EXCERTO PARA LEITURA =>
—————
A cerca de quatro mil quilómetros de distância, os imigrantes ucranianos vivem de perto os conflitos que marcam o dia-a-dia da Ucrânia e estão receosos com o futuro dos familiares.
São momentos de terror. O medo aumenta e as lágrimas correm enquanto os nomes de quem faleceu nos confrontos da Ucrânia se precipitam diante de Ana Muljavka. «O corpo arrepiava-se todo, custa ver tanta gente, até jovens; tenho um filho com 17 anos, se estivéssemos lá podia ser ele», declara a O INTERIOR esta ucraniana, de 38 anos, visivelmente emocionada.
Quando a lista termina sem a presença de ninguém conhecido, a imigrante radicada na Guarda sente-se ligeiramente aliviada – a mesma sensação que tem quando liga à família e ouve que está tudo bem. O país atravessa uma forte crise política desde novembro, depois do Governo ter suspenso o acordo de associação com a União Europeia, o que motivou diversos protestos e confrontos violentos, tendo resultado em centenas de mortos. Deste lado da Europa, a preocupação é constante: «Enquanto não sossegar lá, nós aqui também não, estamos solidários», afirma a empregada de limpeza, natural de Lviv, onde tem família: «No último mês falámos quase todos os dias», adianta, dizendo que não é possível trazer ninguém: «É preciso documentos e tem de ser na capital, mas lá está tudo complicado», evidencia.
—————
PEDIDO ESCRITO 1 =>
Segundo o excerto, que idade tem o filho de Ana Muljavka?
PEDIDO ESCRITO 2 =>
Reproduza o trecho do excerto começando em "São momentos de" e terminando em "anos, visivelmente emocionada.", alterando "terror" para "angústia".

MATERIAL FORNECIDO =>
—————
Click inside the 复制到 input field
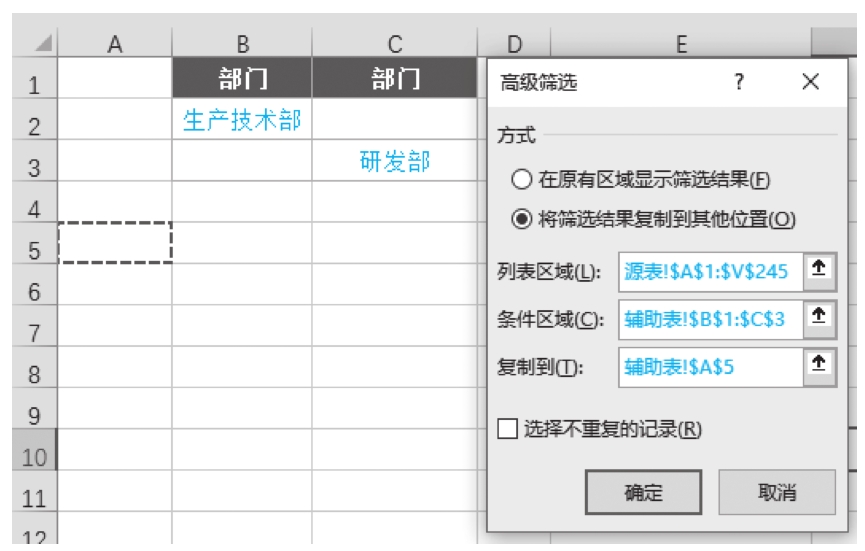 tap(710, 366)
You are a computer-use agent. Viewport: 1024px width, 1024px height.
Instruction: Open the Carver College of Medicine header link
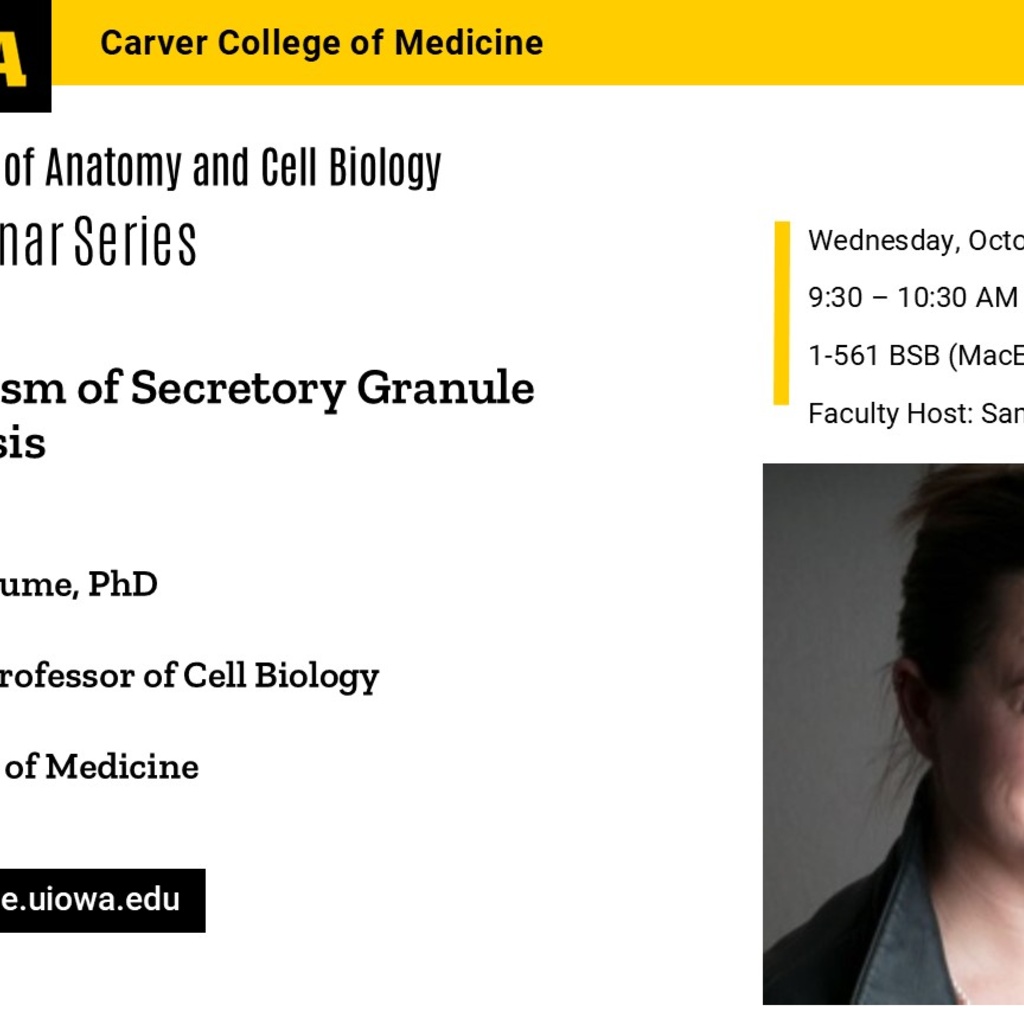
—————
RESPOSTA DO EXERCÍCIO 1 =>
Tem 17 anos.

RESPOSTA DO EXERCÍCIO 2 =>
São momentos de angústia. O medo aumenta e as lágrimas correm enquanto os nomes de quem faleceu nos confrontos da Ucrânia se precipitam diante de Ana Muljavka. «O corpo arrepiava-se todo, custa ver tanta gente, até jovens; tenho um filho com 17 anos, se estivéssemos lá podia ser ele», declara a O INTERIOR esta ucraniana, de 38 anos, visivelmente emocionada.